Sylvester matrix

Last updated December 30, 2024

In mathematics, a Sylvester matrix is a matrix associated to two univariate polynomials with coefficients in a field or a commutative ring. The entries of the Sylvester matrix of two polynomials are coefficients of the polynomials. The determinant of the Sylvester matrix of two polynomials is their resultant, which is zero when the two polynomials have a common root (in case of coefficients in a field) or a non-constant common divisor (in case of coefficients in an integral domain).

Definition

Formally, let p and q be two nonzero polynomials, respectively of degree m and n. Thus:

p(z)=p_{0}+p_{1}z+p_{2}z^{2}+\cdots +p_{m}z^{m},\;q(z)=q_{0}+q_{1}z+q_{2}z^{2}+\cdots +q_{n}z^{n}.

The Sylvester matrix associated to p and q is then the $(n+m)\times (n+m)$ matrix constructed as follows:

if n > 0, the first row is:

{\begin{pmatrix}p_{m}&p_{m-1}&\cdots &p_{1}&p_{0}&0&\cdots &0\end{pmatrix}}.

the second row is the first row, shifted one column to the right; the first element of the row is zero.
the following n − 2 rows are obtained the same way, shifting the coefficients one column to the right each time and setting the other entries in the row to be 0.
if m > 0 the (n + 1)th row is:

{\begin{pmatrix}q_{n}&q_{n-1}&\cdots &q_{1}&q_{0}&0&\cdots &0\end{pmatrix}}.

the following rows are obtained the same way as before.

Thus, if m = 4 and n = 3, the matrix is:

S_{p,q}={\begin{pmatrix}p_{4}&p_{3}&p_{2}&p_{1}&p_{0}&0&0\\0&p_{4}&p_{3}&p_{2}&p_{1}&p_{0}&0\\0&0&p_{4}&p_{3}&p_{2}&p_{1}&p_{0}\\q_{3}&q_{2}&q_{1}&q_{0}&0&0&0\\0&q_{3}&q_{2}&q_{1}&q_{0}&0&0\\0&0&q_{3}&q_{2}&q_{1}&q_{0}&0\\0&0&0&q_{3}&q_{2}&q_{1}&q_{0}\end{pmatrix}}.

If one of the degrees is zero (that is, the corresponding polynomial is a nonzero constant polynomial), then there are zero rows consisting of coefficients of the other polynomial, and the Sylvester matrix is a diagonal matrix of dimension the degree of the non-constant polynomial, with the all diagonal coefficients equal to the constant polynomial.
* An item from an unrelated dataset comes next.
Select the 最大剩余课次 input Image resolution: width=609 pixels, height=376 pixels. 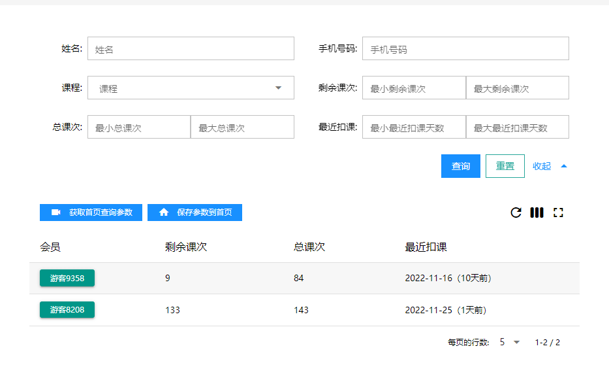(x=517, y=88)
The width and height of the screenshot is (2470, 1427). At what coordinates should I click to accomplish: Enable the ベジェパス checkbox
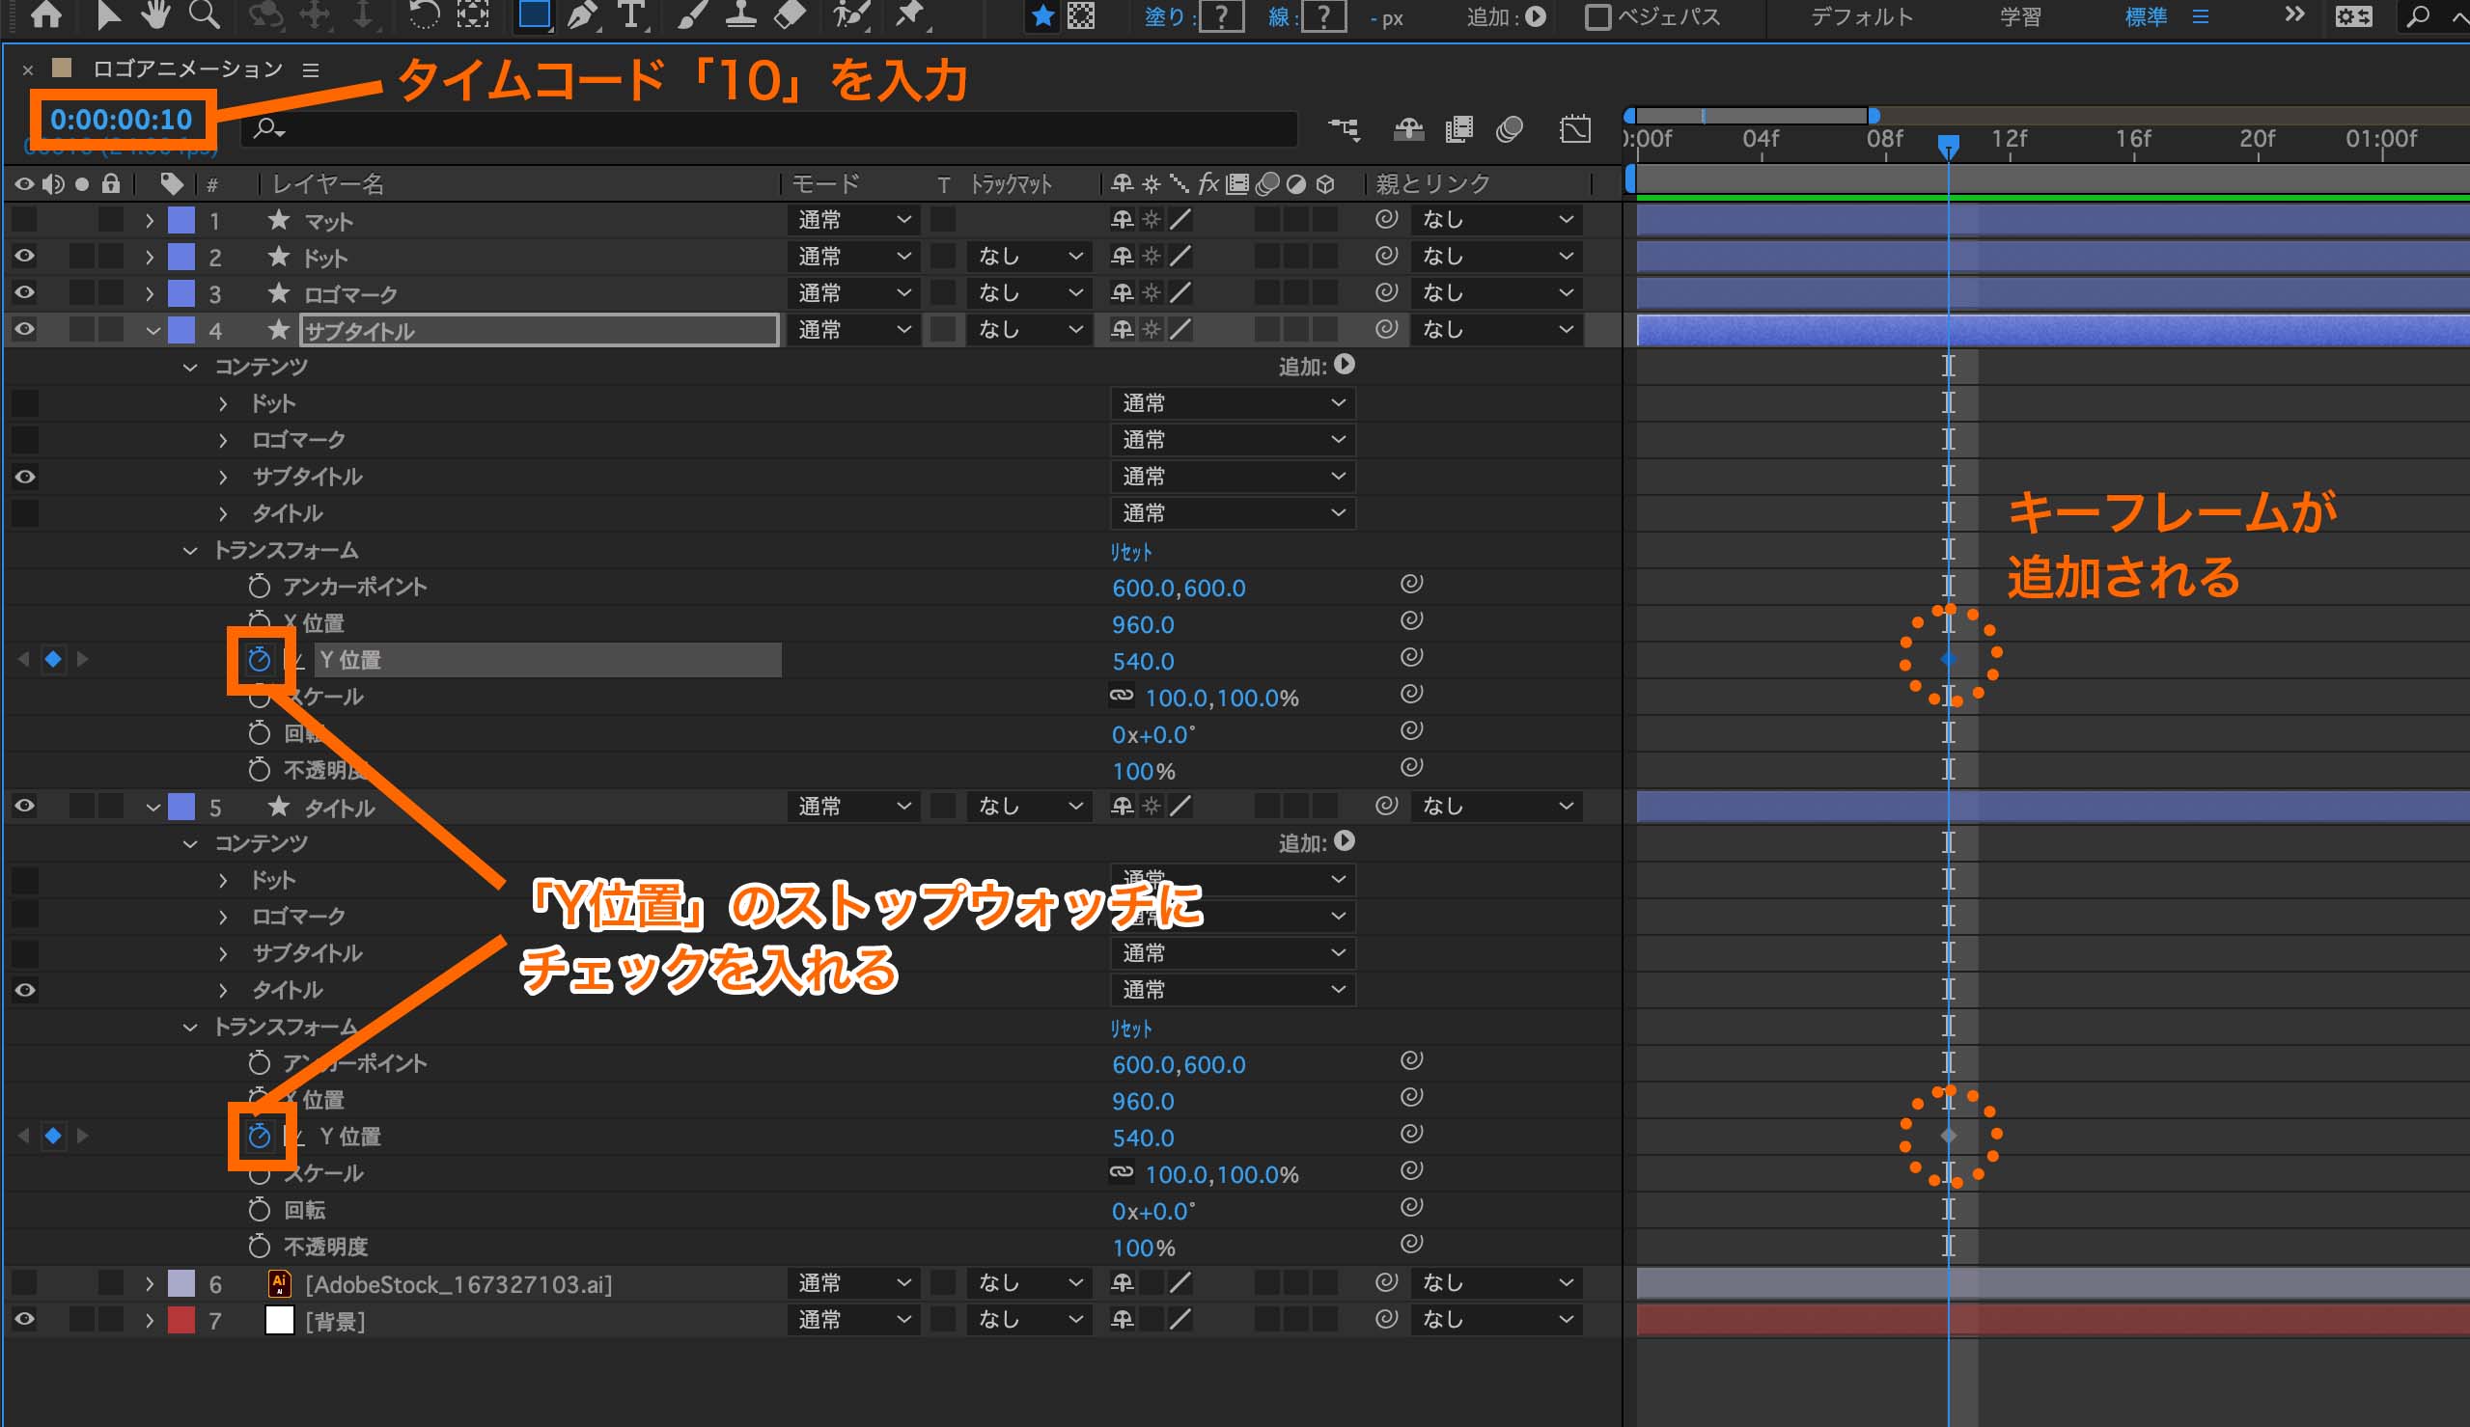tap(1598, 17)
If m = n = 0, then the Sylvester matrix is the empty matrix with zero rows and zero columns.

A variant

The above defined Sylvester matrix appears in a Sylvester paper of 1840. In a paper of 1853, Sylvester introduced the following matrix, which is, up to a permutation of the rows, the Sylvester matrix of p and q, which are both considered as having degree max(m, n).^[1] This is thus a $2\max(n,m)\times 2\max(n,m)$ -matrix containing $\max(n,m)$ pairs of rows. Assuming $m>n,$ it is obtained as follows:

the first pair is:

{\begin{pmatrix}p_{m}&p_{m-1}&\cdots &p_{n}&\cdots &p_{1}&p_{0}&0&\cdots &0\\0&\cdots &0&q_{n}&\cdots &q_{1}&q_{0}&0&\cdots &0\end{pmatrix}}.

the second pair is the first pair, shifted one column to the right; the first elements in the two rows are zero.
the remaining $max(n,m)-2$ pairs of rows are obtained the same way as above.

Thus, if m = 4 and n = 3, the matrix is:

{\begin{pmatrix}p_{4}&p_{3}&p_{2}&p_{1}&p_{0}&0&0&0\\0&q_{3}&q_{2}&q_{1}&q_{0}&0&0&0\\0&p_{4}&p_{3}&p_{2}&p_{1}&p_{0}&0&0\\0&0&q_{3}&q_{2}&q_{1}&q_{0}&0&0\\0&0&p_{4}&p_{3}&p_{2}&p_{1}&p_{0}&0\\0&0&0&q_{3}&q_{2}&q_{1}&q_{0}&0\\0&0&0&p_{4}&p_{3}&p_{2}&p_{1}&p_{0}\\0&0&0&0&q_{3}&q_{2}&q_{1}&q_{0}\\\end{pmatrix}}.

The determinant of the 1853 matrix is, up to sign, the product of the determinant of the Sylvester matrix (which is called the resultant of p and q) by $p_{m}^{m-n}$ (still supposing $m\geq n$ ).

Applications

These matrices are used in commutative algebra, e.g. to test if two polynomials have a (non-constant) common factor. In such a case, the determinant of the associated Sylvester matrix (which is called the resultant of the two polynomials) equals zero. The converse is also true.

The solutions of the simultaneous linear equations

{S_{p,q}}^{\mathrm {T} }\cdot {\begin{pmatrix}x\\y\end{pmatrix}}={\begin{pmatrix}0\\0\end{pmatrix}}

where $x$ is a vector of size $n$ and $y$ has size $m$ , comprise the coefficient vectors of those and only those pairs $x,y$ of polynomials (of degrees $n-1$ and $m-1$ , respectively) which fulfill

x(z)\cdot p(z)+y(z)\cdot q(z)=0,

where polynomial multiplication and addition is used. This means the kernel of the transposed Sylvester matrix gives all solutions of the Bézout equation where $\deg x<\deg q$ and $\deg y<\deg p$ .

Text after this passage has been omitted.